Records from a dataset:
Segment Open
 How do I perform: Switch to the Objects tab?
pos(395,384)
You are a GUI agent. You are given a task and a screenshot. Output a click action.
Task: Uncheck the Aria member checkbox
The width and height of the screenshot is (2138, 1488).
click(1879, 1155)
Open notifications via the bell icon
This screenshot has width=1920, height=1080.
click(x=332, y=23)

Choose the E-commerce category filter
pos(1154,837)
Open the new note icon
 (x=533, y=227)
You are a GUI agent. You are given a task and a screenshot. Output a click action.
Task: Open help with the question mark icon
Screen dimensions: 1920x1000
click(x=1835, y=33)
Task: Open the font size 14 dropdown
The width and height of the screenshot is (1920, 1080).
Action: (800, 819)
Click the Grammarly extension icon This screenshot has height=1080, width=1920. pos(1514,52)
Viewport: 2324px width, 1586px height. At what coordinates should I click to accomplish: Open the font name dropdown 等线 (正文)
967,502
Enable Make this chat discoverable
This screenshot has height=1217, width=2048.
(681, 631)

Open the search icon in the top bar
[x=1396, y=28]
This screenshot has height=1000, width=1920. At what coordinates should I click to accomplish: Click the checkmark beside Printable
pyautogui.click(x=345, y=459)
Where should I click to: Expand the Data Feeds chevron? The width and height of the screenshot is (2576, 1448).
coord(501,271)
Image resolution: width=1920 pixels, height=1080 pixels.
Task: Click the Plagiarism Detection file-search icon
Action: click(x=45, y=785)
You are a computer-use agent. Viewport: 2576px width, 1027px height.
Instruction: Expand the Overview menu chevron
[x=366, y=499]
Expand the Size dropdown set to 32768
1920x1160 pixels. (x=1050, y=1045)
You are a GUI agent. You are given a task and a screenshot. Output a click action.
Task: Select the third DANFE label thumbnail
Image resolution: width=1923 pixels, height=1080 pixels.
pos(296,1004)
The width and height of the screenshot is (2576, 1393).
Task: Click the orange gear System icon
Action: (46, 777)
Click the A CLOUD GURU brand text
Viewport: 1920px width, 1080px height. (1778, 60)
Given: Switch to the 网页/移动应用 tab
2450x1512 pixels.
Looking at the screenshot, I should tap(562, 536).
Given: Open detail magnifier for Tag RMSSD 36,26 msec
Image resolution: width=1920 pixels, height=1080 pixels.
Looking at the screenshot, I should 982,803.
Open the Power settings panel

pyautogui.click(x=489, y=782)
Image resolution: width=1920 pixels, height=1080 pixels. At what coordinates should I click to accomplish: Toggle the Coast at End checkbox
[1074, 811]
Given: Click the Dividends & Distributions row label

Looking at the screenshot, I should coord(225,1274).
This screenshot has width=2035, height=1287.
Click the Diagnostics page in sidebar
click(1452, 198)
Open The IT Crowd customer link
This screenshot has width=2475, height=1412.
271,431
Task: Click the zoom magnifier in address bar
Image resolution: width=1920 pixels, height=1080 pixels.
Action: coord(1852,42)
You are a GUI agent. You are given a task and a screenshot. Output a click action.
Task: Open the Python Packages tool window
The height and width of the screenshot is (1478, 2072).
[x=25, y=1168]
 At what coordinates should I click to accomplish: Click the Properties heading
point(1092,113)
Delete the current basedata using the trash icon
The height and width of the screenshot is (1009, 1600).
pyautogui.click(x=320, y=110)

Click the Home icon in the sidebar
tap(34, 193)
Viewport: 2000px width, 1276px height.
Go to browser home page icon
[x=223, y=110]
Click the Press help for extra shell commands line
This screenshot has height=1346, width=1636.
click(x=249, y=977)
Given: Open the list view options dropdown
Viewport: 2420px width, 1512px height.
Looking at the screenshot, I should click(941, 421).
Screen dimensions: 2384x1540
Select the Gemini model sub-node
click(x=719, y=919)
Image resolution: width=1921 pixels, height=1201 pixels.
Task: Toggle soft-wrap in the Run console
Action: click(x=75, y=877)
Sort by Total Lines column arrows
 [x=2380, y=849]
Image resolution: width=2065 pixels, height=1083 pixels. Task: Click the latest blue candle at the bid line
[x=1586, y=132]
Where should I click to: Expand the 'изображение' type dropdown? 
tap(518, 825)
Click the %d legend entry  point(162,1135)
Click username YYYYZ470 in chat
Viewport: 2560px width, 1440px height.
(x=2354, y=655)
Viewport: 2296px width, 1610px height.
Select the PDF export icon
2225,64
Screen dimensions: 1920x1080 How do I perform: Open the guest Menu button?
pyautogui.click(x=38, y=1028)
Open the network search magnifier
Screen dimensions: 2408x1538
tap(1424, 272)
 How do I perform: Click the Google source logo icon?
Segment Closed
What the exercise asks:
The data must be output in full, exactly as given.

Exercise output:
 How do I perform: Switch to the Objects tab?
pos(395,384)
You are a GUI agent. You are given a task and a screenshot. Output a click action.
Task: Uncheck the Aria member checkbox
The width and height of the screenshot is (2138, 1488).
click(1879, 1155)
Open notifications via the bell icon
This screenshot has width=1920, height=1080.
click(x=332, y=23)

Choose the E-commerce category filter
pos(1154,837)
Open the new note icon
 (x=533, y=227)
You are a GUI agent. You are given a task and a screenshot. Output a click action.
Task: Open help with the question mark icon
Screen dimensions: 1920x1000
click(x=1835, y=33)
Task: Open the font size 14 dropdown
The width and height of the screenshot is (1920, 1080).
Action: (800, 819)
Click the Grammarly extension icon This screenshot has height=1080, width=1920. pos(1514,52)
Viewport: 2324px width, 1586px height. At what coordinates should I click to accomplish: Open the font name dropdown 等线 (正文)
967,502
Enable Make this chat discoverable
This screenshot has height=1217, width=2048.
(681, 631)

Open the search icon in the top bar
[x=1396, y=28]
This screenshot has height=1000, width=1920. At what coordinates should I click to accomplish: Click the checkmark beside Printable
pyautogui.click(x=345, y=459)
Where should I click to: Expand the Data Feeds chevron? The width and height of the screenshot is (2576, 1448).
coord(501,271)
Image resolution: width=1920 pixels, height=1080 pixels.
Task: Click the Plagiarism Detection file-search icon
Action: click(x=45, y=785)
You are a computer-use agent. Viewport: 2576px width, 1027px height.
Instruction: Expand the Overview menu chevron
[x=366, y=499]
Expand the Size dropdown set to 32768
1920x1160 pixels. (x=1050, y=1045)
You are a GUI agent. You are given a task and a screenshot. Output a click action.
Task: Select the third DANFE label thumbnail
Image resolution: width=1923 pixels, height=1080 pixels.
pos(296,1004)
The width and height of the screenshot is (2576, 1393).
Task: Click the orange gear System icon
Action: (46, 777)
Click the A CLOUD GURU brand text
Viewport: 1920px width, 1080px height. (1778, 60)
Given: Switch to the 网页/移动应用 tab
2450x1512 pixels.
Looking at the screenshot, I should tap(562, 536).
Given: Open detail magnifier for Tag RMSSD 36,26 msec
Image resolution: width=1920 pixels, height=1080 pixels.
Looking at the screenshot, I should 982,803.
Open the Power settings panel

pyautogui.click(x=489, y=782)
Image resolution: width=1920 pixels, height=1080 pixels. At what coordinates should I click to accomplish: Toggle the Coast at End checkbox
[1074, 811]
Given: Click the Dividends & Distributions row label

Looking at the screenshot, I should coord(225,1274).
This screenshot has width=2035, height=1287.
Click the Diagnostics page in sidebar
click(1452, 198)
Open The IT Crowd customer link
This screenshot has width=2475, height=1412.
271,431
Task: Click the zoom magnifier in address bar
Image resolution: width=1920 pixels, height=1080 pixels.
Action: coord(1852,42)
You are a GUI agent. You are given a task and a screenshot. Output a click action.
Task: Open the Python Packages tool window
The height and width of the screenshot is (1478, 2072).
[x=25, y=1168]
 At what coordinates should I click to accomplish: Click the Properties heading
point(1092,113)
Delete the current basedata using the trash icon
The height and width of the screenshot is (1009, 1600).
pyautogui.click(x=320, y=110)

Click the Home icon in the sidebar
tap(34, 193)
Viewport: 2000px width, 1276px height.
Go to browser home page icon
[x=223, y=110]
Click the Press help for extra shell commands line
This screenshot has height=1346, width=1636.
click(x=249, y=977)
Given: Open the list view options dropdown
Viewport: 2420px width, 1512px height.
Looking at the screenshot, I should click(941, 421).
Screen dimensions: 2384x1540
Select the Gemini model sub-node
click(x=719, y=919)
Image resolution: width=1921 pixels, height=1201 pixels.
Task: Toggle soft-wrap in the Run console
Action: click(x=75, y=877)
Sort by Total Lines column arrows
 [x=2380, y=849]
Image resolution: width=2065 pixels, height=1083 pixels. Task: Click the latest blue candle at the bid line
[x=1586, y=132]
Where should I click to: Expand the 'изображение' type dropdown? 
tap(518, 825)
Click the %d legend entry  point(162,1135)
Click username YYYYZ470 in chat
Viewport: 2560px width, 1440px height.
(x=2354, y=655)
Viewport: 2296px width, 1610px height.
Select the PDF export icon
2225,64
Screen dimensions: 1920x1080 How do I perform: Open the guest Menu button?
pyautogui.click(x=38, y=1028)
Open the network search magnifier
Screen dimensions: 2408x1538
tap(1424, 272)
 How do I perform: Click the Google source logo icon?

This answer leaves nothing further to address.